=== Begin Enclosure ===

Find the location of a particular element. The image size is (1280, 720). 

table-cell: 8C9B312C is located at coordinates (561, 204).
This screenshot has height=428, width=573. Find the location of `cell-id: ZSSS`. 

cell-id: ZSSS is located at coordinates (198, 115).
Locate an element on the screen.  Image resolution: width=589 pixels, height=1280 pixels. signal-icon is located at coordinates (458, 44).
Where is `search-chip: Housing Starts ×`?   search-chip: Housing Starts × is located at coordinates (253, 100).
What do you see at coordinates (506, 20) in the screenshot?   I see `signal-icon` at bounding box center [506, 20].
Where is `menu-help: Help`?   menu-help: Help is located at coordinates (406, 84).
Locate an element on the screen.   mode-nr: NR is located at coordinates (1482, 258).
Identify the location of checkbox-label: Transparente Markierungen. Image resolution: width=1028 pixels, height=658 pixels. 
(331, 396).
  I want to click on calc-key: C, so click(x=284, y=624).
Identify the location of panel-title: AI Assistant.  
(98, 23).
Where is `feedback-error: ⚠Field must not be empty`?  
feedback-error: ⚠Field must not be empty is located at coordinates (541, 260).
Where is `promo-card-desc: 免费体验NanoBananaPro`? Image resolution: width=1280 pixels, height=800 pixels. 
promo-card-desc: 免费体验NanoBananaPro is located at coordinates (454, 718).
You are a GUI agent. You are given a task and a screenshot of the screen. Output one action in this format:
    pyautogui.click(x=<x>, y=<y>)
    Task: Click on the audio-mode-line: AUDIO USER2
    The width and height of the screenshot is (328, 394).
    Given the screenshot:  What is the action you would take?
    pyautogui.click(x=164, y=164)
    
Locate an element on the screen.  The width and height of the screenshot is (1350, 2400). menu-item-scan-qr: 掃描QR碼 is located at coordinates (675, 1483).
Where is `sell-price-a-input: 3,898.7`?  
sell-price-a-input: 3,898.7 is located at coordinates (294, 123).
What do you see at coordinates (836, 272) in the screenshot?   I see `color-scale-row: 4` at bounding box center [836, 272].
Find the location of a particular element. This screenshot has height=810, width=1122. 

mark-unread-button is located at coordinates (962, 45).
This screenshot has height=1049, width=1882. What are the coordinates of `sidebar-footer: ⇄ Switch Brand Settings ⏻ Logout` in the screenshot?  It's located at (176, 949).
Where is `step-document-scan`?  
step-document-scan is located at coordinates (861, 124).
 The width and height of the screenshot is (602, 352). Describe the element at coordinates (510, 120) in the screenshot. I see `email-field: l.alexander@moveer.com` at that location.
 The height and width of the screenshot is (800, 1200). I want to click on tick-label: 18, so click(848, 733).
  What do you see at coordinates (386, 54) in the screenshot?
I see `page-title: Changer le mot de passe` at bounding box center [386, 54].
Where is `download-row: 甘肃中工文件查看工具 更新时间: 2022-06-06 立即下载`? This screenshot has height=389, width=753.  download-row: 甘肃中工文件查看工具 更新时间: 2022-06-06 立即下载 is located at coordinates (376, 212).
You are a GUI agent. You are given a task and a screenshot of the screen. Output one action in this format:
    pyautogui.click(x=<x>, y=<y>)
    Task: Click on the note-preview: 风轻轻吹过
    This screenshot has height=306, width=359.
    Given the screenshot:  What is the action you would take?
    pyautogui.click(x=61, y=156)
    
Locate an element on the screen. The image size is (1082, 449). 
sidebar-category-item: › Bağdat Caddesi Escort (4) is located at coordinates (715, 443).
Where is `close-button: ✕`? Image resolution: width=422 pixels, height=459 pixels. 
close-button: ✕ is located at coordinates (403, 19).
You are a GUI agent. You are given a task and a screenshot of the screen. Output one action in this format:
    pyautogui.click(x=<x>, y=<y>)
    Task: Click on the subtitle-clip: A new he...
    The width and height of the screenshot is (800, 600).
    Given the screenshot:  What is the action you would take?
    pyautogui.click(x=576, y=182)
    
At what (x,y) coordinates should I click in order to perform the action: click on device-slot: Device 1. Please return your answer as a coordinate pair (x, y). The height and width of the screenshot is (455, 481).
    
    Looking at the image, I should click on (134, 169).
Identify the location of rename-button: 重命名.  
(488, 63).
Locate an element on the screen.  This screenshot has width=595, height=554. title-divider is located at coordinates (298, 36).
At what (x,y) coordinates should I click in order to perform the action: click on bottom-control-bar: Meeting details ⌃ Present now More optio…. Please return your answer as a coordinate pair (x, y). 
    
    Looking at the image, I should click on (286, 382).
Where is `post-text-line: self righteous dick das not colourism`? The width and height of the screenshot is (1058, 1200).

=== End Enclosure ===

Copy the items word for word, starting from the very first line and ending with the line that contains "cell-id: ZSSS is", inclusive.

ANSWER TO THIS TASK:
Find the location of a particular element. The image size is (1280, 720). 

table-cell: 8C9B312C is located at coordinates (561, 204).
This screenshot has height=428, width=573. Find the location of `cell-id: ZSSS`. 

cell-id: ZSSS is located at coordinates (198, 115).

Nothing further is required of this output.